Run through Programs:

reverse_indexing_results\python_files\RI_Pipeline.py

(Adjust variables for how sensitive/specific you would like the finished products to be, as well as new names of the files.)

**Outputs should be: **

  • Training CSV (not finished-still needs images)
    • This should include dummies for if there was a (-3,-1,1, or 3) in v_5 (that indicates how well the program did at identifying the word)
  • CSV containing the list of images that are 100% correct
    • This list of words will be taken out of the website because they are finished.
  • CSV containing the list of images that are 100% incorrect
    • This list of words will be removed until the model is updated and then re-inserted.
  • CSV containing a list of words that the model is good at recognizing (80%-95% accuracy?)
  • CSV containing a list of words that the model is bad at recognizing (0-5% accuracy (depending on how much we want to account for behavioral economic mistakes)

THEN: Pair the training data with the images: Program?

Hopefully, this is finished (When it is, come up with an automated way to do this)

Odds are, we will have to upload everything to the supercomputer for Denmark.

Send Outputs:

Denmark: Finished training data set containing: [FILE PATH IN SUPERCOMPUTER]

  • image .tar
  • training.csv

BYU reverse indexing dudes:

  • Handwriting Training Data (same that Denmark gets) if they would like it
  • CSV’s with info on pictures that the algorithm doesn’t need to keep looking at
  • as well as CVS of words that the algorithm is very accurate at recognizing (95% accurate? Example: M vs F, the number 0 etc.).

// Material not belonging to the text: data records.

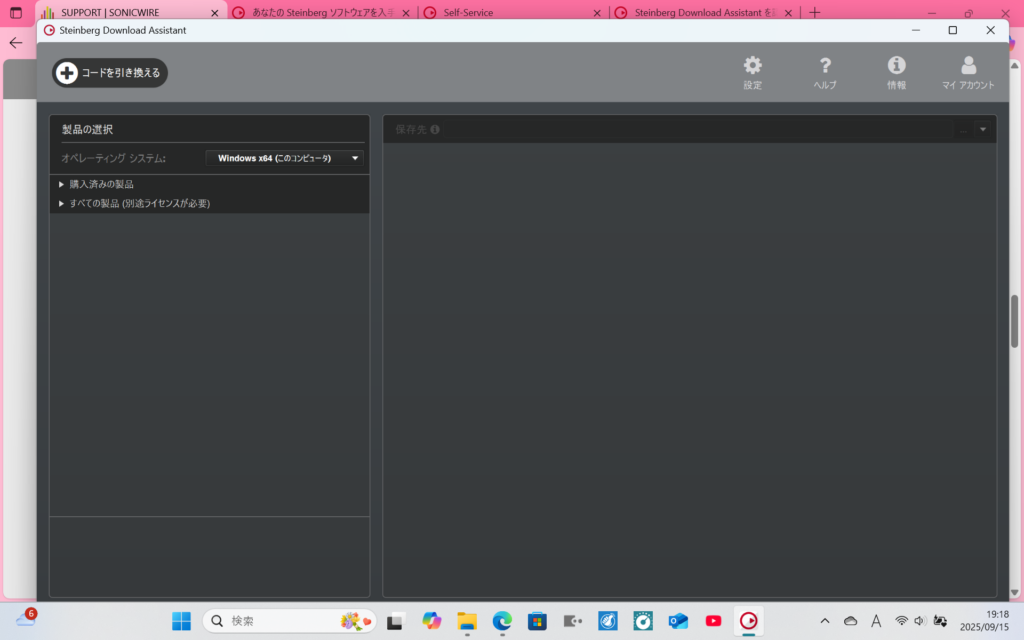
Task: Click the コードを引き換える button
Action: [110, 73]
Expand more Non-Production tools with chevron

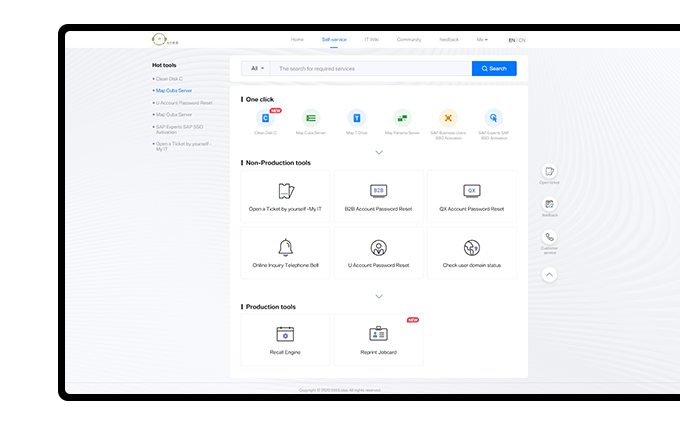tap(379, 296)
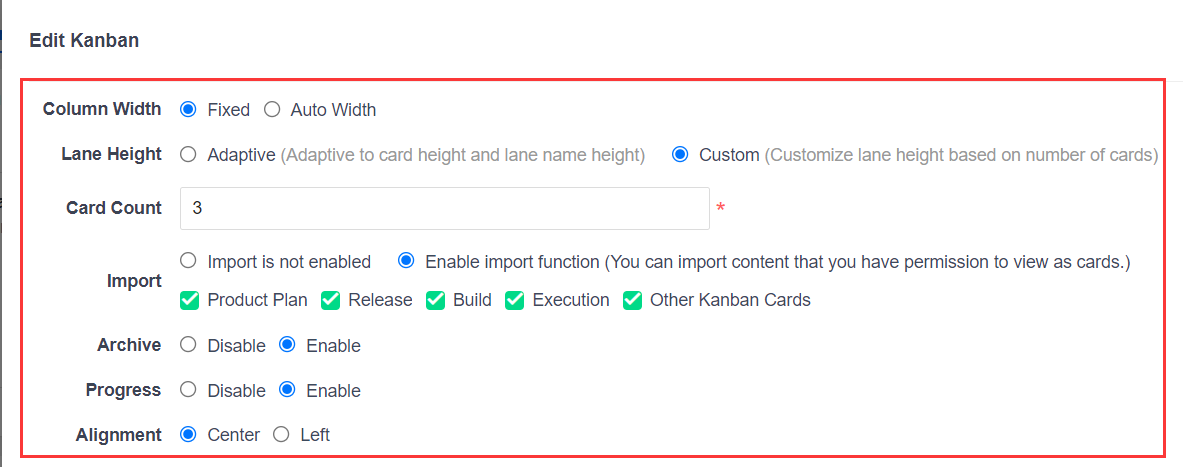Choose Auto Width radio button
The width and height of the screenshot is (1183, 467).
click(272, 110)
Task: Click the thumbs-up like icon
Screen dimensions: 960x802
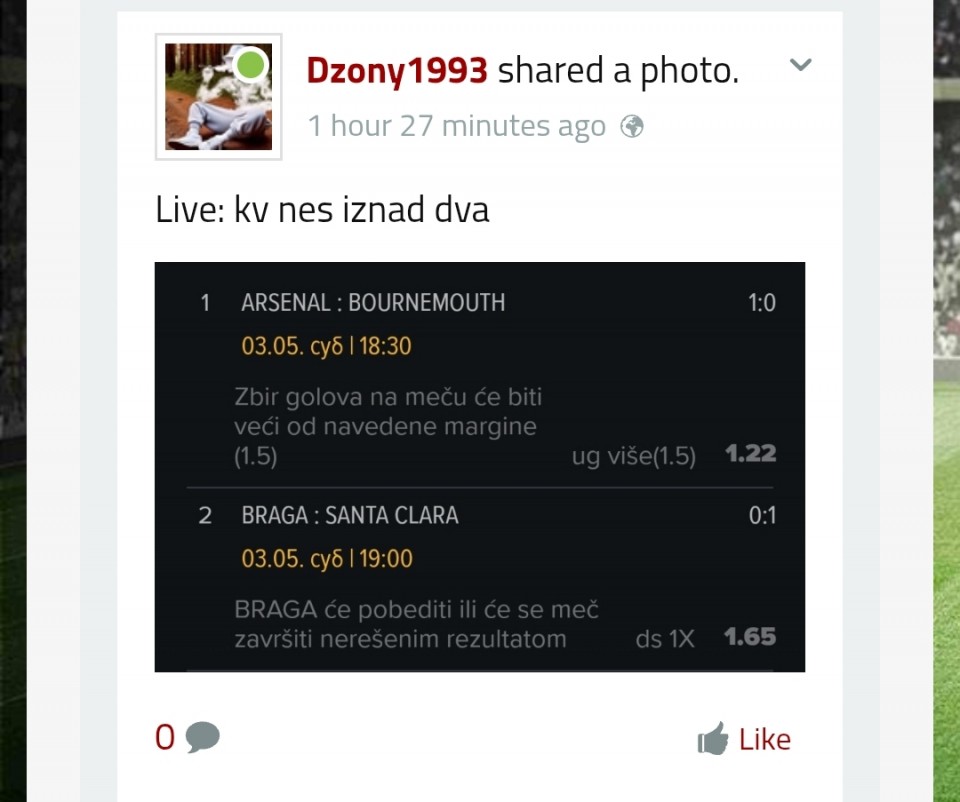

Wait for more Dropbox files to be sent over! (potentially remind the CS lab to create those if you haven't heard from them in 30+ days)

Overarching Goal:

This reverse indexing process is a really smart way to have people around the world continuously update our model on their own time. The goal of this side of the project is to make a continuously rolling wheel so that every month, we are able to get the data that people are creating and feed it back into the algorithm as smoothly as possible. Then the Reverse Indexing and Denmark teams will be able to make their models and website continuously better as the years progress.